Una bomba carta è stata fatta esplodere all’alba davanti all’ingresso del centro sociale “La Strada”, a Garbatela. Secondo le prime ricostruzioni, l’ordigno artigianale sarebbe stato piazzato per tentare di forzare l’ingresso della struttura. I danni sono stati contenuti, ma il gesto ha generato forte allarme.
Bomba carta esplode all’alba davanti al centro sociale La Strada: danneggiata la saracinesca. Il collettivo parla di attentato politico legato al sostegno alla Palestina
Prima del lancio della bomba carta era stato lasciato uno striscione con scritto: “Di Battista puttXXna di H4m4s”.
A dare l’allarme sono stati alcuni residenti, svegliati da un boato alle 4.08 del mattino di oggi, 12 settembre.
Sul posto è intervenuta la polizia, che ha avviato le indagini per chiarire dinamica e responsabilità. Gli investigatori stanno analizzando le immagini delle telecamere di sorveglianza nella zona.
Non è il primo attacco: centro sociale già nel mirino
Il centro sociale La Strada è attivo da anni nel quadrante sud di Roma, con iniziative culturali e politiche, e ha preso recentemente posizioni pubbliche a sostegno del popolo palestinese e contro le operazioni militari israeliane a Gaza.
Secondo il collettivo, l’episodio rientrerebbe in un’escalation di atti intimidatori subiti da realtà attive sul territorio, in particolare da quelle impegnate su temi internazionali o in sostegno alla Palestina.
Il post del collettivo: “Un altro attentato. Roma terra di impunità per chi sostiene il genocidio”

Dura la reazione del collettivo, che in un post pubblicato dopo l’attacco ha parlato apertamente di “attentato contro uno spazio politico e culturale impegnato a sostegno del popolo palestinese e contro il genocidio a Gaza”. Nel messaggio, si denuncia un clima crescente di violenza e impunità in città:
“Stanotte i soliti vigliacchi hanno colpito ancora la comunità del Centro Sociale La Strada... Ormai Roma è luogo di scorribande impunite dei tifosi della strage di innocenti… Non è più un fatto di violenza sionista locale: è un tema di tutela della vita delle persone, di agibilità politica e democratica, e anche di sovranità. Chi agisce lo fa in sintonia con la linea politica stragista dello Stato di Israele.”
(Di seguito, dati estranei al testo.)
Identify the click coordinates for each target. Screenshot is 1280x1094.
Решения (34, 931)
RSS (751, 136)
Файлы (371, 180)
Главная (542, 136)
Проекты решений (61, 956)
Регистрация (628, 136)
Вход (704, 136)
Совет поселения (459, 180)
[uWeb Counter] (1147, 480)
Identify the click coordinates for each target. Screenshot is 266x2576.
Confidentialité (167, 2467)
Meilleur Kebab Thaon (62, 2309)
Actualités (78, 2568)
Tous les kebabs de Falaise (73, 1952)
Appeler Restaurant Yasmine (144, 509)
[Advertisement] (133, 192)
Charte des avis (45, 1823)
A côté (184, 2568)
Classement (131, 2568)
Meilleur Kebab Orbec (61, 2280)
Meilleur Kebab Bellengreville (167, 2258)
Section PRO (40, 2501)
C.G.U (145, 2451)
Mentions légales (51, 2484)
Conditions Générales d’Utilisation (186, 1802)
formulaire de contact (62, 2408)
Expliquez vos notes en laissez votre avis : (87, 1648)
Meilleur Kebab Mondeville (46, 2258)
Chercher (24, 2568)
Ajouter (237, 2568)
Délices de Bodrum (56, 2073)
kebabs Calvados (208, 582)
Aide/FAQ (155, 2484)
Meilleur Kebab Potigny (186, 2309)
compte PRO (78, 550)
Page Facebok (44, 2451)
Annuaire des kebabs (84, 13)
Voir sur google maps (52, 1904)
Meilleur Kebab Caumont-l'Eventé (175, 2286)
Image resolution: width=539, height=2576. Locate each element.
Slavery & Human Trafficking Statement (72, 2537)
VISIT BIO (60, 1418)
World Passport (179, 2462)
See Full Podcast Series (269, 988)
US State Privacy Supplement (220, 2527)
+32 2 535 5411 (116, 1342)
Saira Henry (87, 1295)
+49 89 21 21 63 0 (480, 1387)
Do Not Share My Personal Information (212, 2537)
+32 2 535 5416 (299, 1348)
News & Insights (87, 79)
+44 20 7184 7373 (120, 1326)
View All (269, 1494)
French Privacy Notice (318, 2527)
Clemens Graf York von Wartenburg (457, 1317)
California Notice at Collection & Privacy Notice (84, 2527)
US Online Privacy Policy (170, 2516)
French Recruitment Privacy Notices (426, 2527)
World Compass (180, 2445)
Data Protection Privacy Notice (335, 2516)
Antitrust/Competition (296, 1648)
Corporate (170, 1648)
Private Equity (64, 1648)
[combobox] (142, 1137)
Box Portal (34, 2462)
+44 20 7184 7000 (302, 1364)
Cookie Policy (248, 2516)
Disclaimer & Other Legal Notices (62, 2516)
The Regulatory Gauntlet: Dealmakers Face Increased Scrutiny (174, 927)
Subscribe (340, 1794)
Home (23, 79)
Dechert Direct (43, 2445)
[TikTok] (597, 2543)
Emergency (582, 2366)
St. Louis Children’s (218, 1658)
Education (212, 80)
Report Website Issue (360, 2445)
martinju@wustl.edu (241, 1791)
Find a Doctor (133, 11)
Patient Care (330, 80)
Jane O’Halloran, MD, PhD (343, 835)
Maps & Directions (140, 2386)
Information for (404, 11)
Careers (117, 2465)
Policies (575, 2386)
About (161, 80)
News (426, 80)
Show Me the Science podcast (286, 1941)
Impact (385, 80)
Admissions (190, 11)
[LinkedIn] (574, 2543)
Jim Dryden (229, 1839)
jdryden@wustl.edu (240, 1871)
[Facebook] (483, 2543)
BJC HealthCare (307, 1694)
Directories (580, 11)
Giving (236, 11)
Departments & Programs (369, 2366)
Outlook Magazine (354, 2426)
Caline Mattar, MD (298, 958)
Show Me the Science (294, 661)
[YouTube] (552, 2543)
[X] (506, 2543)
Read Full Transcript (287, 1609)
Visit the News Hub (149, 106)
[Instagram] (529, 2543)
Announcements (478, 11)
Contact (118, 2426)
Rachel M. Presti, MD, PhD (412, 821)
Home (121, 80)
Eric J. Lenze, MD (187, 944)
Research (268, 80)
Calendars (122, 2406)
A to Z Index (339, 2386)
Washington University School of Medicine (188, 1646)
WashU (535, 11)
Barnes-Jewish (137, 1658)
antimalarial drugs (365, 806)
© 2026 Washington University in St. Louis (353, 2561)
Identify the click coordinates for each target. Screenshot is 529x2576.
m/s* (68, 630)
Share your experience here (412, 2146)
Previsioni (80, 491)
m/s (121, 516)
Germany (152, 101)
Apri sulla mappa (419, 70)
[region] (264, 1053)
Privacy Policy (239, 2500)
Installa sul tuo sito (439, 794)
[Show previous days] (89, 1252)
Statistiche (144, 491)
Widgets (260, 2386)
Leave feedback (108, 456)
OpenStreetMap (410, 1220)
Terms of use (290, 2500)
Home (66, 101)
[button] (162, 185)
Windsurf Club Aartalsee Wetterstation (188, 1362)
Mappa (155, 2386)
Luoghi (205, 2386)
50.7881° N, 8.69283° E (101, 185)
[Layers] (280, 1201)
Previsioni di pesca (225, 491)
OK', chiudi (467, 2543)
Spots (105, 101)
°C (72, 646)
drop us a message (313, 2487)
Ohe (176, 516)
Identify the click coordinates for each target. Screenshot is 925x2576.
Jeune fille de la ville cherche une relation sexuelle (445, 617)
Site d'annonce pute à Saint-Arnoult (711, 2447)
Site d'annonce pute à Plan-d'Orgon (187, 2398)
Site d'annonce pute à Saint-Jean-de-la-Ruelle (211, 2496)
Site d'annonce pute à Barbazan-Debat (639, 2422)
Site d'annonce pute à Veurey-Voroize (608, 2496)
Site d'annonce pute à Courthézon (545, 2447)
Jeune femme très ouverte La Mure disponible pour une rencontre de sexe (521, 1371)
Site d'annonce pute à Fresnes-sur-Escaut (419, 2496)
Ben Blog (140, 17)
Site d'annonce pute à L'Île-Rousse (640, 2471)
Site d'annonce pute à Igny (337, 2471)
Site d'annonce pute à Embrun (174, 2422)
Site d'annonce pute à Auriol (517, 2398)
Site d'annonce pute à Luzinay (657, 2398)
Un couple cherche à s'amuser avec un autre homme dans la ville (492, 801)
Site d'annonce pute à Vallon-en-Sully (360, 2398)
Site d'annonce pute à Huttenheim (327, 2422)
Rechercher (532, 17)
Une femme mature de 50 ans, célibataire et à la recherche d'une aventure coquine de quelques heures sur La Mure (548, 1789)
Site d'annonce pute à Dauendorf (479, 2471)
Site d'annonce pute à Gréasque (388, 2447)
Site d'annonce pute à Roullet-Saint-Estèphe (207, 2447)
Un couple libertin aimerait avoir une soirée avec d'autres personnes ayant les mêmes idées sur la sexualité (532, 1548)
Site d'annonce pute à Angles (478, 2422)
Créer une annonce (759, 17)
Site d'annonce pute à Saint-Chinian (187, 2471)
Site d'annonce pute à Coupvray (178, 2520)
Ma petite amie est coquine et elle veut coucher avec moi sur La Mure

Il post chiude con un appello alla politica e con un messaggio di solidarietà: “Solidarietà ai compagni e alle compagne del Centro sociale La Strada. Solidarietà con il popolo palestinese”.
Indagini in corso
Le forze dell’ordine non escludono al momento nessuna pista, ma il movente politico è tra le ipotesi al vaglio, anche alla luce dei precedenti episodi e del ruolo pubblico del centro sociale. La bomba carta, rudimentale ma potenzialmente pericoloso, è stata repertata dagli artificieri e sarà analizzata per cercare eventuali tracce utili alle indagini.
Un altro ordigno era stato lanciato a maggio contro lo stesso centro sociale.